* **MATERIAL FOR THIS EXERCISE**
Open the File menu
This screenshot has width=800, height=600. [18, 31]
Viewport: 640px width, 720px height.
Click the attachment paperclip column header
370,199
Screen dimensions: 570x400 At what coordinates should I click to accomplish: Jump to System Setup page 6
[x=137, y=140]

--

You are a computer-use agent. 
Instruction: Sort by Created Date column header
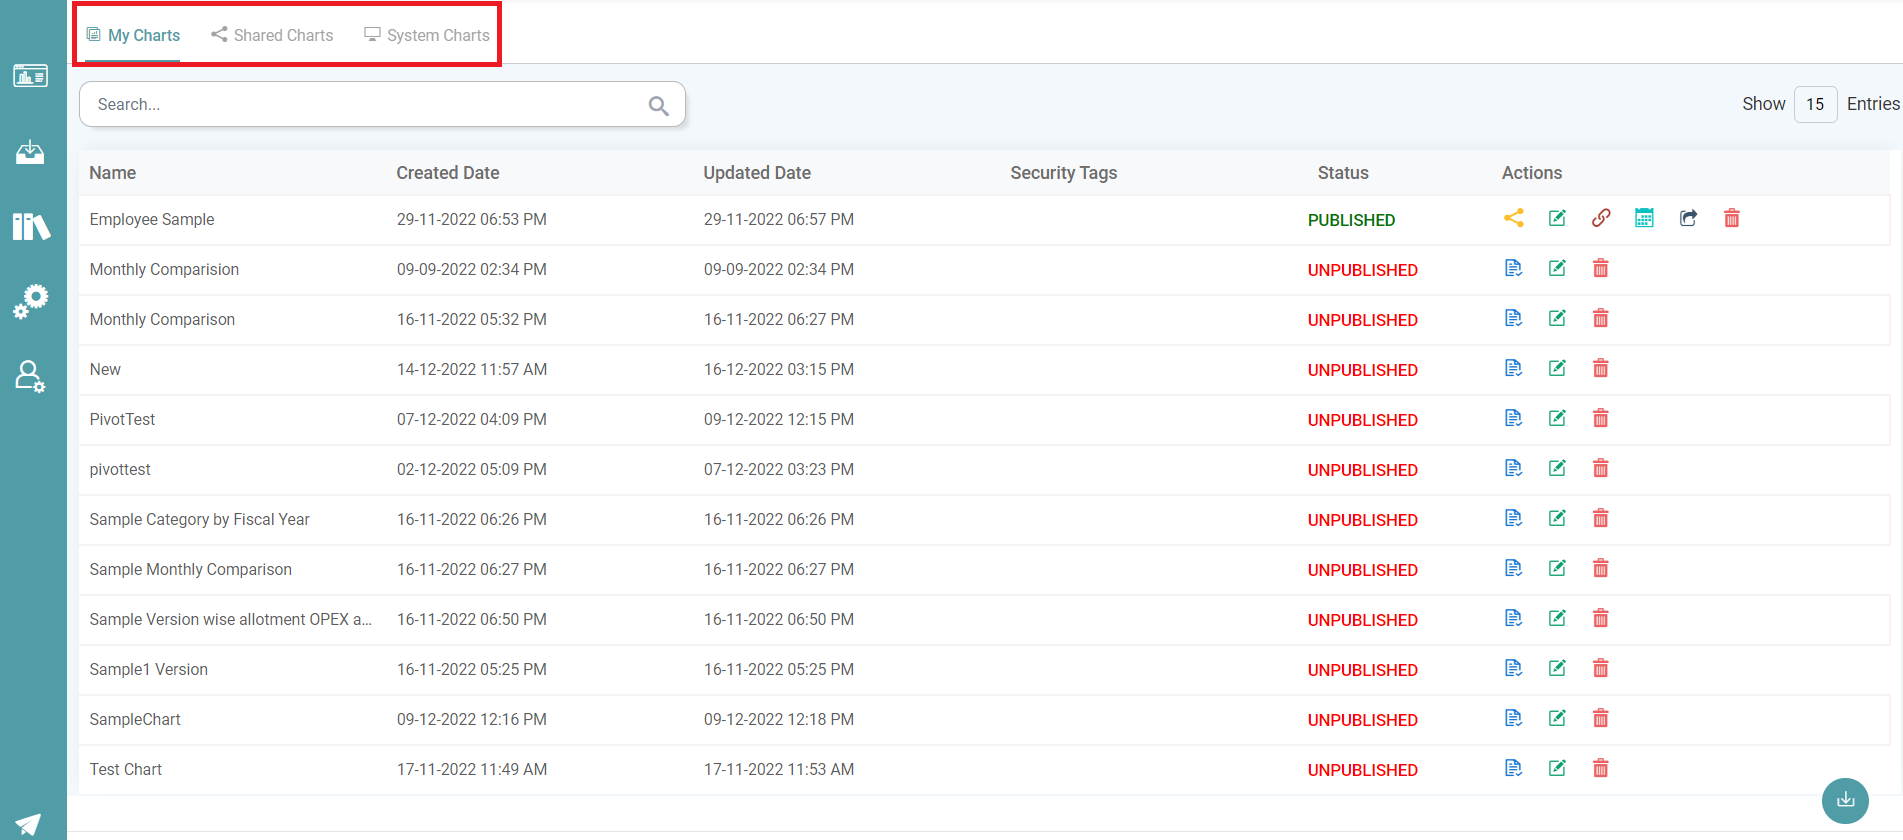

* **EXERCISE BRIEF**
Could you repeat exactly the lines in the listing above from the one with "You are a computer-use agent." down to the one with "Instruction: Sort by"? Include both of those lines.

* **SOLUTION FOR THIS PROBLEM**
You are a computer-use agent. 
Instruction: Sort by Created Date column header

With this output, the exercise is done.